The First Circuit held this week that the civil whistleblower protection provision of the Sarbanes-Oxley Act (18 U.S.C. 1514A) does not have extraterritorial application.
Carnero, an Argentinian citizen residing in Brazil, worked for two Boston Scientific Corporation subsidiaries. His whistleblowing related to BSC's Latin American operations. He allegedly reported accounting misconduct to his supervisors at BSC.
Carnero was employed by the Argentinian and Brazilian subsidiaries of BSC and the allegedly fraudulent conduct occurred in Latin America.

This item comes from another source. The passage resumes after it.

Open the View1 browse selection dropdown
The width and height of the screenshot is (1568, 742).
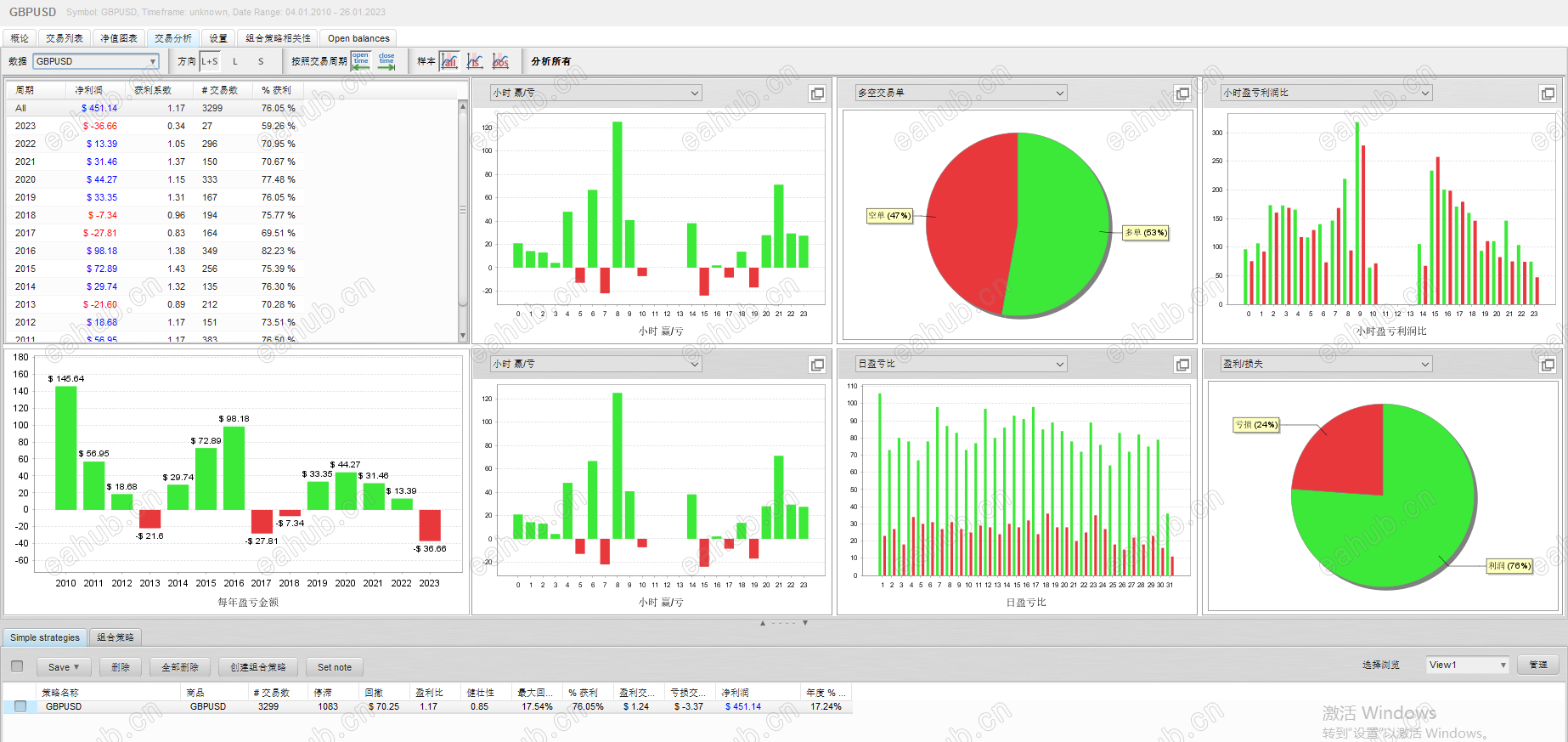1468,665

After Carnero's employment with BSC was terminated, BSC brought a claim against him in an Aregentian court for defamation. Carnero sought protection from the U.S. DOL under the whistleblower protection provision of SOX. The DOL dismissed his claim, ruling that the whistleblower protection provision does not apply to employees of covered companies working outside the U.S.
Carnero then filed suit in the U.S. District Court for the District of Massachusetts seeking a de novo review of the SOX whistleblower claim. That court dismissed the claim and he appealed to the First Circuit.
The First Circuit looked at legislative intent, finding that section 1514A was silent regarding any intention by Congress to apply it extraterritorially. Congress did, though, expressly provide for extraterritorial application of a criminal whistleblower provision.